Reproduce the passage of the concert review below verbatim, from "The second half" to "of medieval art.".

▸ Source extract:
>> Start
The British-based vocal ensemble is comprised of four singers: countertenor Matthew Venner, tenors Mark Dobell and Angus Smith, and baritone Donald Greig. The first half of the program featured songs from Machaut’s Le Voir Dit, poetry and music written as part of correspondence between the 60-year-old composer and the very young woman he loved. Members of the consort added compelling spoken narrative of the story, ultimately ending with Machaut being rejected.

Machaut’s poetry and music are ultra-sophisticated. Most of the songs were performed with a singer performing the melody with words, accompanied by supportive voices on a wordless mute syllable. While I loved the opportunity to hear this music, and admired the quality of the performance, I am not convinced of its appeal for modern audiences. This is important music historically, but to my ears it sounds theoretical and difficult to embrace.

The second half of the concert presented medieval composers leading up chronologically to the Renaissance. The sound progressively became more familiar to modern ears, and the listening experience became more appealing, with music by Dustaple (most times known as Dunstable), Dufay, Ockeghem, Compére, Brumel, Josquin de Prez, Clemens non Papa and Gombert.

Orlando Consort’s devotion to bringing history alive is estimable. The performances were extremely refined. None of us really know what music of the Middle Ages sounded like in its day, but this seemed as plausible a facsimile as any I’ve come across. Sometimes vocal harmonies were so perfectly tuned that they created a mystical aura and a sort of sensual buzz. After all, a mix of religious mystery with sensuality is the essence of medieval art.
>> End
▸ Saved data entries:
>> Start
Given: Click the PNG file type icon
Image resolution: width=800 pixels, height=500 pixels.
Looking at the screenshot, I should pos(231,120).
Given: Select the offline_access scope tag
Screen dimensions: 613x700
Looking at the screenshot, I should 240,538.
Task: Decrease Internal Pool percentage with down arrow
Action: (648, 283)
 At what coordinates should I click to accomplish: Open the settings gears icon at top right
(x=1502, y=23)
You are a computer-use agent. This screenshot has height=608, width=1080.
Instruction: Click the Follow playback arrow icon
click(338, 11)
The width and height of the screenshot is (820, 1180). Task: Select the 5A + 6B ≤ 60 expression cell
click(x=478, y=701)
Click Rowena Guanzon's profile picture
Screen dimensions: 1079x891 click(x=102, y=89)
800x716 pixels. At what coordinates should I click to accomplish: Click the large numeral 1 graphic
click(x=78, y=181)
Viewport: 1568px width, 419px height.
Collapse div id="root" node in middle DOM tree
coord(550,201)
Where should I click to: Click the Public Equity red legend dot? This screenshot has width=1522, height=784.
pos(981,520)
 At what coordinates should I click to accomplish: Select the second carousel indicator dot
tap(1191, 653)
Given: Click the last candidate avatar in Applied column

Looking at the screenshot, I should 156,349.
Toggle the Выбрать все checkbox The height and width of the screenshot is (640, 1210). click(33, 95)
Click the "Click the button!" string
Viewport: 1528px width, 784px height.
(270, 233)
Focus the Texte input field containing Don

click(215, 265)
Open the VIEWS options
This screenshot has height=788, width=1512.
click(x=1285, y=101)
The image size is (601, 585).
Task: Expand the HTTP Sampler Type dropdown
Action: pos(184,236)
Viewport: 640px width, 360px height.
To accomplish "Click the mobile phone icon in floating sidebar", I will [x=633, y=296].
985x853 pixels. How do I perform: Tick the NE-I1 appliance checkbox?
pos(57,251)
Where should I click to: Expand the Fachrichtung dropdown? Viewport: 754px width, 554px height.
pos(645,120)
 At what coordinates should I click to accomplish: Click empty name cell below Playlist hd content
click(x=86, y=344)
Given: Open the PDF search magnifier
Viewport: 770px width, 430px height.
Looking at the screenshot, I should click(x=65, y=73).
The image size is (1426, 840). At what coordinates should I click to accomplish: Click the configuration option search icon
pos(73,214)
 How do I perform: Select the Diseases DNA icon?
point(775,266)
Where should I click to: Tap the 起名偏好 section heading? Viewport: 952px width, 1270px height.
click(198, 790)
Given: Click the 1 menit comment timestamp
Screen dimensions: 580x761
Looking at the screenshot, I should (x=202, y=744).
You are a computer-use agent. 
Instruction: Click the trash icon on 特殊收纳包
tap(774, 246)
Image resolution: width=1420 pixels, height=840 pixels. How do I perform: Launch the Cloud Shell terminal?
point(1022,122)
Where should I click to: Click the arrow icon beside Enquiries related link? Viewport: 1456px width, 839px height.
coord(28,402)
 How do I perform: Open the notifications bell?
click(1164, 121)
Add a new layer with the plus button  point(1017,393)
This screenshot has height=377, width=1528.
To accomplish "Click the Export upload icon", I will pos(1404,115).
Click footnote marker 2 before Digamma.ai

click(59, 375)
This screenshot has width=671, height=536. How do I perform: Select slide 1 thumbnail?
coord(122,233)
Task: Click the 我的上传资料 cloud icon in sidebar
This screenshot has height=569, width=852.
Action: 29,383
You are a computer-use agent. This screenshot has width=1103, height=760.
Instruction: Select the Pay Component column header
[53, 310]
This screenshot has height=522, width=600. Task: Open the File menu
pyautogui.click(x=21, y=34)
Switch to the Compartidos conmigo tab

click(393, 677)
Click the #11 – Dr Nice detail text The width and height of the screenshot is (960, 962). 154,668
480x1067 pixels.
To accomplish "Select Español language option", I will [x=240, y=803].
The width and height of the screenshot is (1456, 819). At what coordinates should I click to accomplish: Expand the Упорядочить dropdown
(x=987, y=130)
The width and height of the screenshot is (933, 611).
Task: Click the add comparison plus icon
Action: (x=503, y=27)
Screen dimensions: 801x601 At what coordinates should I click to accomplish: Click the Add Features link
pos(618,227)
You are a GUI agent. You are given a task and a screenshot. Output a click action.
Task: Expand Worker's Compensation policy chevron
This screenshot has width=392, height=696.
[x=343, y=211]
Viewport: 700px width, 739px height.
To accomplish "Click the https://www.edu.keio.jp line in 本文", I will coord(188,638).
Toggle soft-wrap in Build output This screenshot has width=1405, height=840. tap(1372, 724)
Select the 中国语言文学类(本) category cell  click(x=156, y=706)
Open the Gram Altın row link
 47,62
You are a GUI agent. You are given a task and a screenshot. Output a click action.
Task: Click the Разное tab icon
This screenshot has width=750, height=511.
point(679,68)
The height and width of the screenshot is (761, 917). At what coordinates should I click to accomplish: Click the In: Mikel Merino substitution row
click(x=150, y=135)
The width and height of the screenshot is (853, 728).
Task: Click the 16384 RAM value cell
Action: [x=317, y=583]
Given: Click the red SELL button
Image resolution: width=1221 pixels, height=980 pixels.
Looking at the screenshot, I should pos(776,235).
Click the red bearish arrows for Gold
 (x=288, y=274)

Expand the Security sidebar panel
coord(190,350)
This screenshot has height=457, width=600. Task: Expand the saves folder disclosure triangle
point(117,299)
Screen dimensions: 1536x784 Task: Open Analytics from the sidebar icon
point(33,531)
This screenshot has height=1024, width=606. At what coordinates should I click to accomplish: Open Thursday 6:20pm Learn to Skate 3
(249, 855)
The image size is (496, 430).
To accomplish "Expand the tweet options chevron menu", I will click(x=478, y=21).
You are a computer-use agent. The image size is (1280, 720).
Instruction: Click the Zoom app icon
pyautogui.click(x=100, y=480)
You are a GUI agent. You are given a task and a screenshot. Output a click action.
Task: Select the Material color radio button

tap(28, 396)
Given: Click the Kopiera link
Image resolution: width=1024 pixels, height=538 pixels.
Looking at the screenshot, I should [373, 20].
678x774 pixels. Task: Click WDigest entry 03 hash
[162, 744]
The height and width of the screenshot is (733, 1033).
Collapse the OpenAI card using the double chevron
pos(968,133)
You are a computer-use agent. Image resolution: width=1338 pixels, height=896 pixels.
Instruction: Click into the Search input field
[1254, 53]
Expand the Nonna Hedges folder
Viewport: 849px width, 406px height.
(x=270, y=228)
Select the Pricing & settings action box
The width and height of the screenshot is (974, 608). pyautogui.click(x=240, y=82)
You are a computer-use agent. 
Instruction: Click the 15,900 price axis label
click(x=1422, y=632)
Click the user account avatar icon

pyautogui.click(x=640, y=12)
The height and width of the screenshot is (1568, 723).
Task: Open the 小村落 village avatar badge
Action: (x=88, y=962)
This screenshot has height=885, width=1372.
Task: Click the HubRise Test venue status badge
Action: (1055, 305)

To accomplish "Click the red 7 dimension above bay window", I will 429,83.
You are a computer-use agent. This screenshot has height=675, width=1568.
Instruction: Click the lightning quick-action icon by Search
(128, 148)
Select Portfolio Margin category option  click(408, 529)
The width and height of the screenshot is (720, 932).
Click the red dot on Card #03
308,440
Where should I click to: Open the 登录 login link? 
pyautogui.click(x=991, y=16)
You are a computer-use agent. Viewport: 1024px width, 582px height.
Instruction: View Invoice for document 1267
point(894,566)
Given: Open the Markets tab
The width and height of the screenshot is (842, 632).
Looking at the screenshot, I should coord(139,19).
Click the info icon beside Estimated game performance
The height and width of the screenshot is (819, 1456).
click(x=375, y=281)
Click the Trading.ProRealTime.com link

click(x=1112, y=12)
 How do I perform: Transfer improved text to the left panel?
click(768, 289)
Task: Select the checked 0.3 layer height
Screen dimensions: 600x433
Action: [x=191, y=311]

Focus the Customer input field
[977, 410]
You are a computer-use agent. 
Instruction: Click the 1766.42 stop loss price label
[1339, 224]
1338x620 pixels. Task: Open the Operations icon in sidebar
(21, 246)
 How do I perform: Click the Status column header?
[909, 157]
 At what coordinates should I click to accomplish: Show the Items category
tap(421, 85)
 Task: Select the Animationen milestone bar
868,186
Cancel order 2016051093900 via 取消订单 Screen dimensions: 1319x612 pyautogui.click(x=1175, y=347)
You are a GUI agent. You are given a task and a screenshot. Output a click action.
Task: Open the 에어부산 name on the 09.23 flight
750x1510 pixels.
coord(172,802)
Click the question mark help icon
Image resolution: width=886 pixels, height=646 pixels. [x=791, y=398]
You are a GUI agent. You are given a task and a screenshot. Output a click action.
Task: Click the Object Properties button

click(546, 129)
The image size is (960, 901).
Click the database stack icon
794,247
>> End
▸ Solved exercise:
The second half of the concert presented medieval composers leading up chronologically to the Renaissance. The sound progressively became more familiar to modern ears, and the listening experience became more appealing, with music by Dustaple (most times known as Dunstable), Dufay, Ockeghem, Compére, Brumel, Josquin de Prez, Clemens non Papa and Gombert.

Orlando Consort’s devotion to bringing history alive is estimable. The performances were extremely refined. None of us really know what music of the Middle Ages sounded like in its day, but this seemed as plausible a facsimile as any I’ve come across. Sometimes vocal harmonies were so perfectly tuned that they created a mystical aura and a sort of sensual buzz. After all, a mix of religious mystery with sensuality is the essence of medieval art.